DIRECTIONS FOR THIS TASK:
In the records below, take the line with "Task: Click the website search input field" and all lines after it, and copy them exactly, pictures excluded.

EXERCISE DATA:

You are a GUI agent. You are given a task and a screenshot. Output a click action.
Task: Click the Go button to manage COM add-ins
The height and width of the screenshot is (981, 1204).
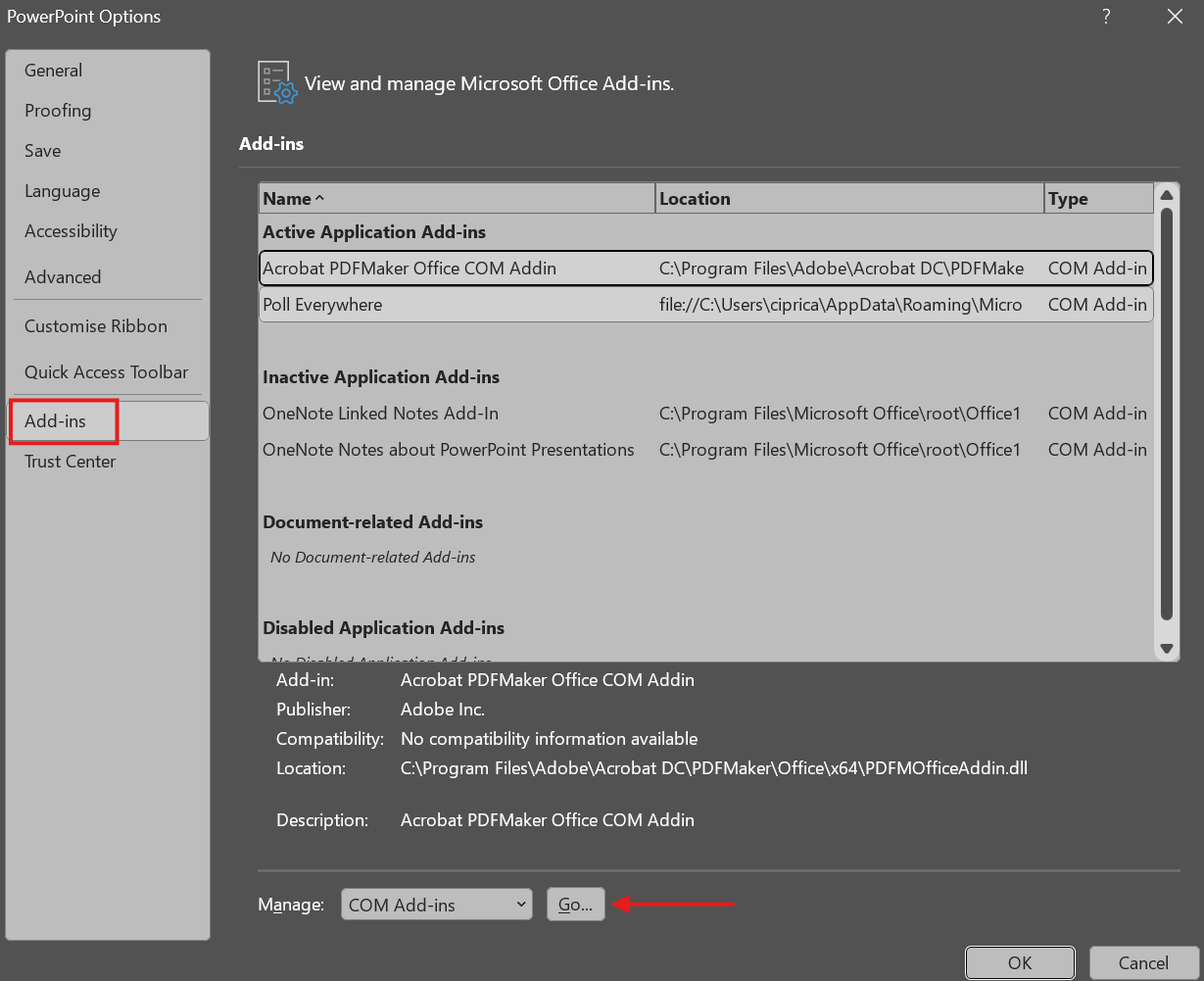(575, 905)
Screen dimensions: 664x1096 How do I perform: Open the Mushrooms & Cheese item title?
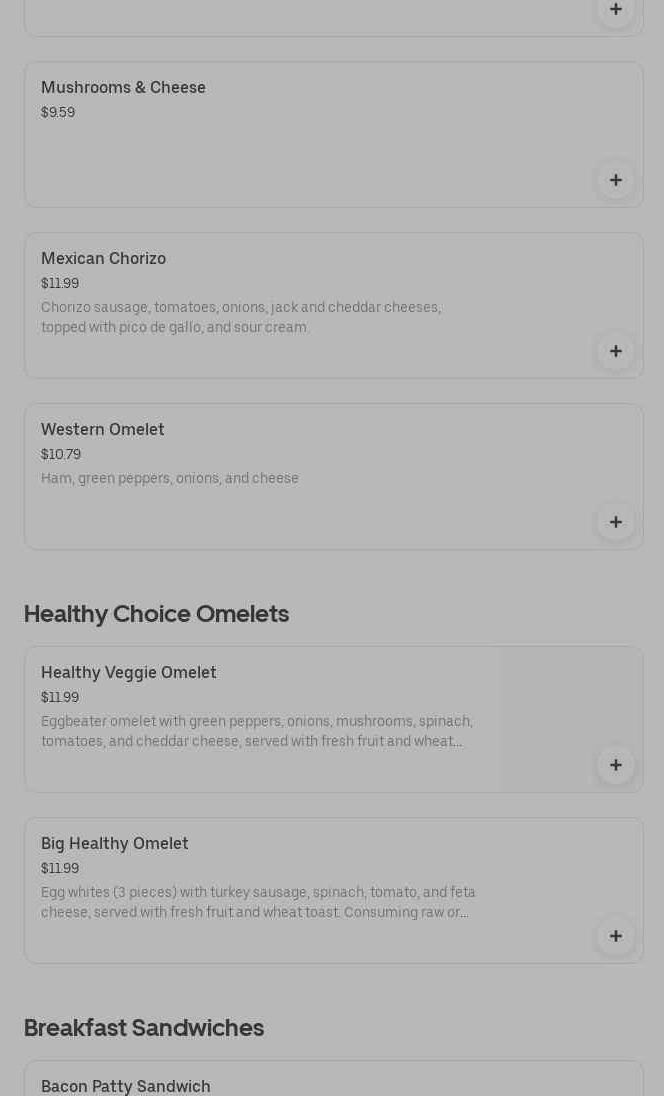pyautogui.click(x=123, y=88)
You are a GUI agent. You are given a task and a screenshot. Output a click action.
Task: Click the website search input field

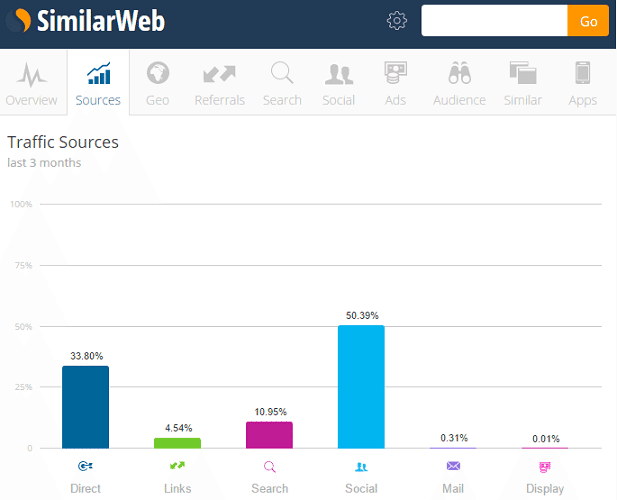pyautogui.click(x=494, y=21)
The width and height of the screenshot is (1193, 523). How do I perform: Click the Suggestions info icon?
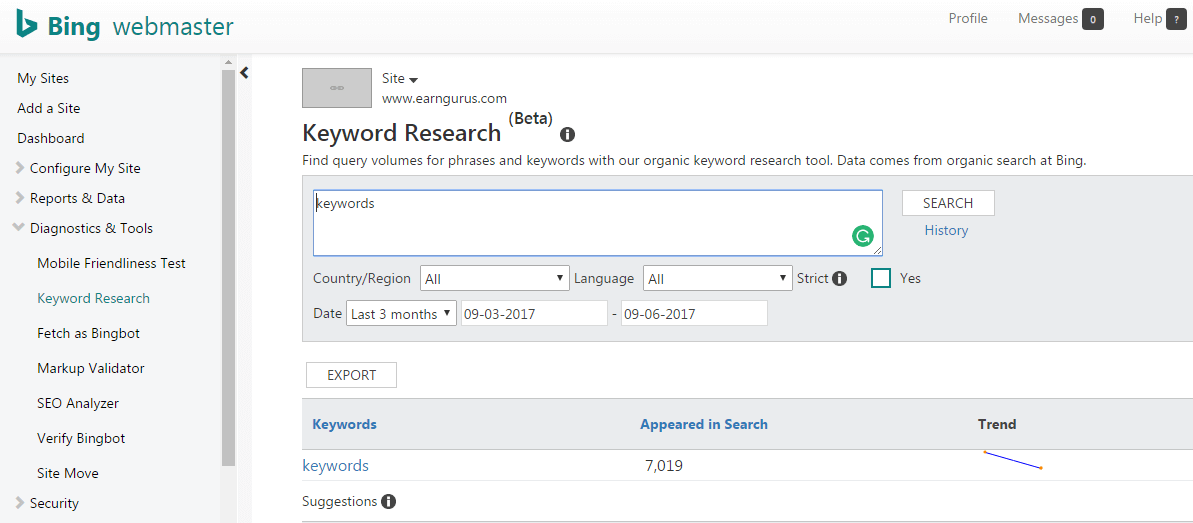tap(389, 502)
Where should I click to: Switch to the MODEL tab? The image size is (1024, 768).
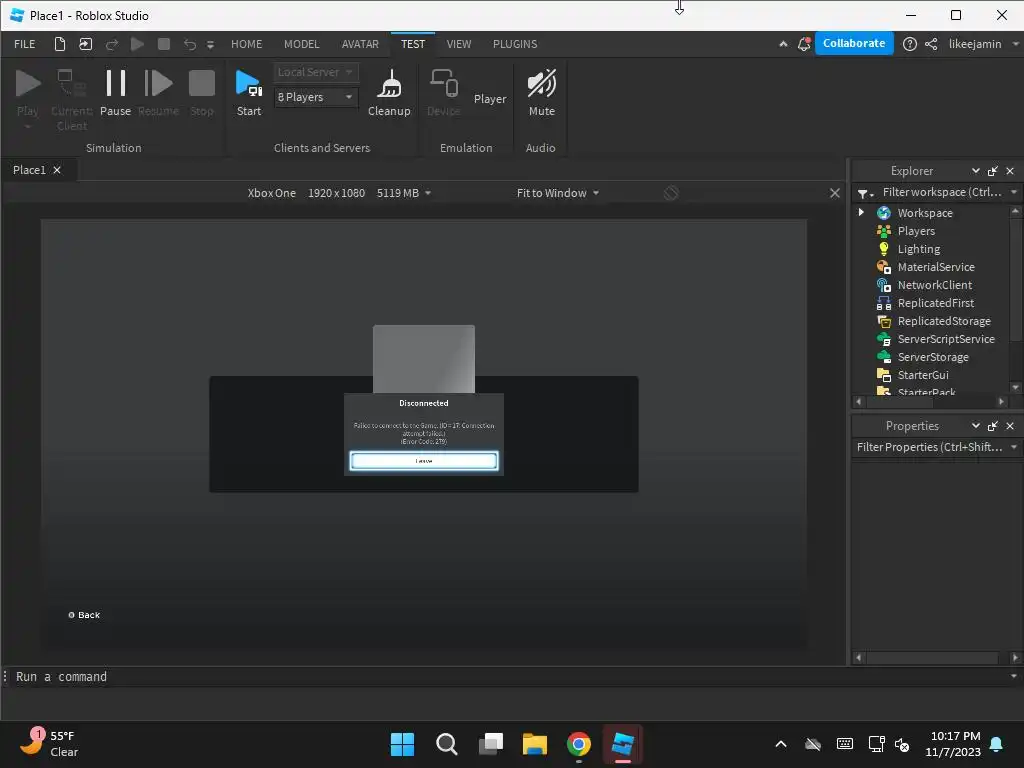tap(301, 44)
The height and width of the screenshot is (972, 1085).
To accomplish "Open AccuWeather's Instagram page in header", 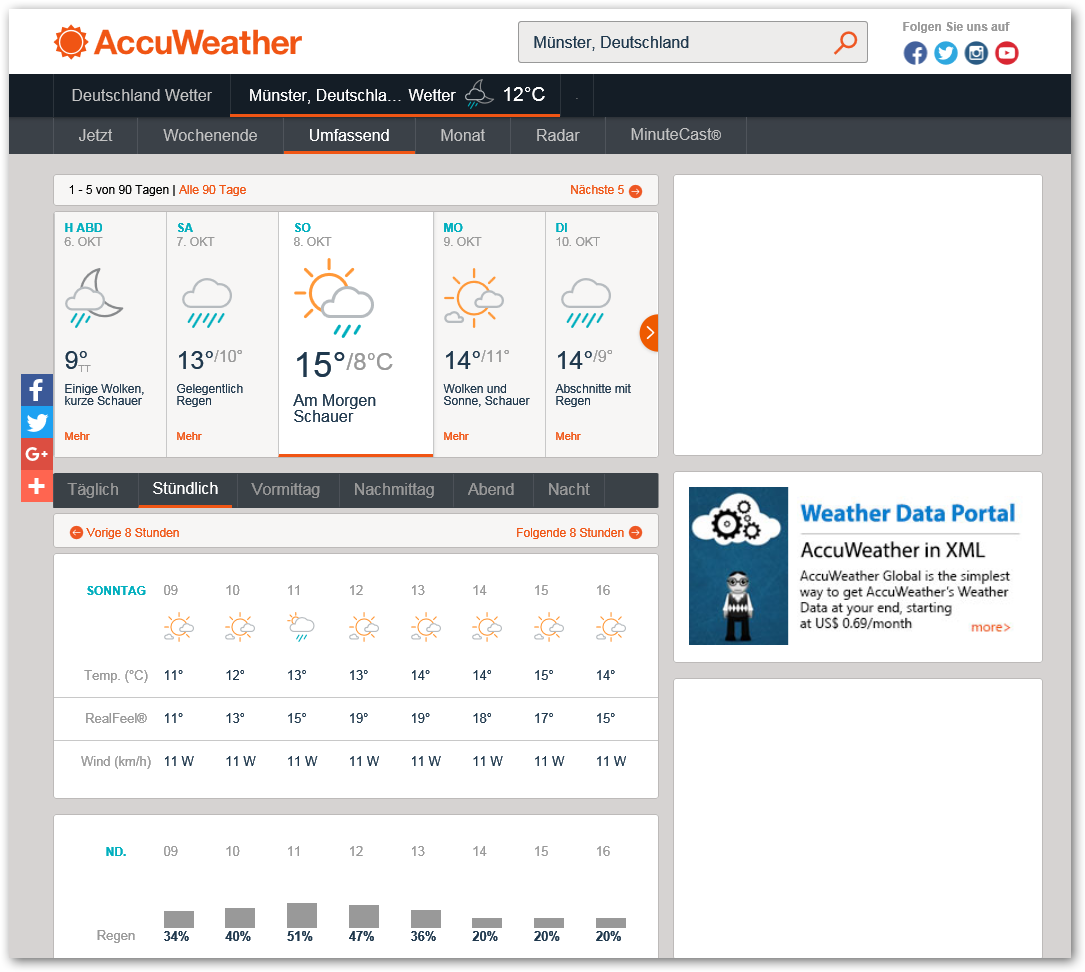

SOLUTION TO THE PROBLEM:
Task: Click the website search input field

pyautogui.click(x=494, y=21)
The width and height of the screenshot is (1193, 523). How do I perform: Click the Suggestions info icon?
tap(389, 502)
Where should I click to: Switch to the MODEL tab? The image size is (1024, 768).
tap(301, 44)
The height and width of the screenshot is (972, 1085).
To accomplish "Open AccuWeather's Instagram page in header", 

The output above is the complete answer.